Here is the full sequence in order:

As well as rendering the full sequence, I also decided that it would be wise to take every shot individually and render them into their own .mov files. The reason I did this is so that when I come to editing the final piece in After Effects, to keep the composition tidy and easier to manage, I want to be able to pre-comp every shot on its own. I wouldn’t be able to do this on After Effects if I used the complete sequence and it would make life harder over the course of editing. Plus it means that if the green is slightly different on the shots, I can use the Keylight plugin on each shot instead of having to have multiple effects on the same composition. This should save me a lot of time and hard work!

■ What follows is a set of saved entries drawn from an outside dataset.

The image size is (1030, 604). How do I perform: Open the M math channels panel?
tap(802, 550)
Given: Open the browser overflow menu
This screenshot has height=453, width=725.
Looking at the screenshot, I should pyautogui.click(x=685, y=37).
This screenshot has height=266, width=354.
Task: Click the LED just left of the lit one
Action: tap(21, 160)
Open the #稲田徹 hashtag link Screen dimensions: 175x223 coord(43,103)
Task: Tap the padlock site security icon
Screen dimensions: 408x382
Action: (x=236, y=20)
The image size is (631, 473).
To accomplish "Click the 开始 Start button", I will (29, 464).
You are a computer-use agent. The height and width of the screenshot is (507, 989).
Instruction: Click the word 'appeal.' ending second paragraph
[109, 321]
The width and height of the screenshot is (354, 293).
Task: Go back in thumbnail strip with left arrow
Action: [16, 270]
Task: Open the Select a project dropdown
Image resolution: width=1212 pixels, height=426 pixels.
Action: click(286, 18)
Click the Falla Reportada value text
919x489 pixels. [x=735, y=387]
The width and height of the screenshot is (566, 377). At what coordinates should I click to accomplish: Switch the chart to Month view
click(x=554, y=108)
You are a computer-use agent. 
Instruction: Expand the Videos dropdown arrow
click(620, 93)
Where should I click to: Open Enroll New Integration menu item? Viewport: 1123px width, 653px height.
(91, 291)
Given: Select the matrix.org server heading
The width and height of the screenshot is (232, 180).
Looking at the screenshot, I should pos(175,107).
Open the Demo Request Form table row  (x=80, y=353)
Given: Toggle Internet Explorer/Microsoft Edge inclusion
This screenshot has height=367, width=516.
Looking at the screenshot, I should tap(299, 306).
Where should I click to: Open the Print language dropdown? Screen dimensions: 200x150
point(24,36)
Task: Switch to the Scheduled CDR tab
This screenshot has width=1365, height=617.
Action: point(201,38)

In Premiere Pro, I previewed the sequence before I rendered it, and it was absolutely fine. No problems whatsoever. However, when I imported my footage into After Effects I realised that when I had rendered the footage on Premiere Pro, I had rendered it in the wrong format. I shot the footage in 1080p24 and accidentally rendered the footage using 1080i24.

This was the result:

lines 1

This happens every 3-4 frames, particularly during motion intensive shots.

lines 2

I did some research and discovered that the problem was to do with interlacing. I discovered that shooting in one format and rendering in another would come up with this problem, but I hadn’t found any footage that confirmed that this was exactly what was happening in my render. I refined my search, searching “1080p footage rendered to 1080i horizontal lines problem” ,and found this thread which confirmed my diagnosis:

The video in this thread displayed exactly the same problem that I was having. This means that pretty much all of my work yesterday was for nothing. Well, not quite. Luckily I saved the Premiere Pro project file! I just need to re-render the footage using the correct settings and the problem (hopefully) will be solved! While i’m at it, I am going to cut a couple more of the shots down as I feel that a few shots linger too long and remove any suspense or action implied by the script. I’ll also round it off at 30 seconds rather than 35.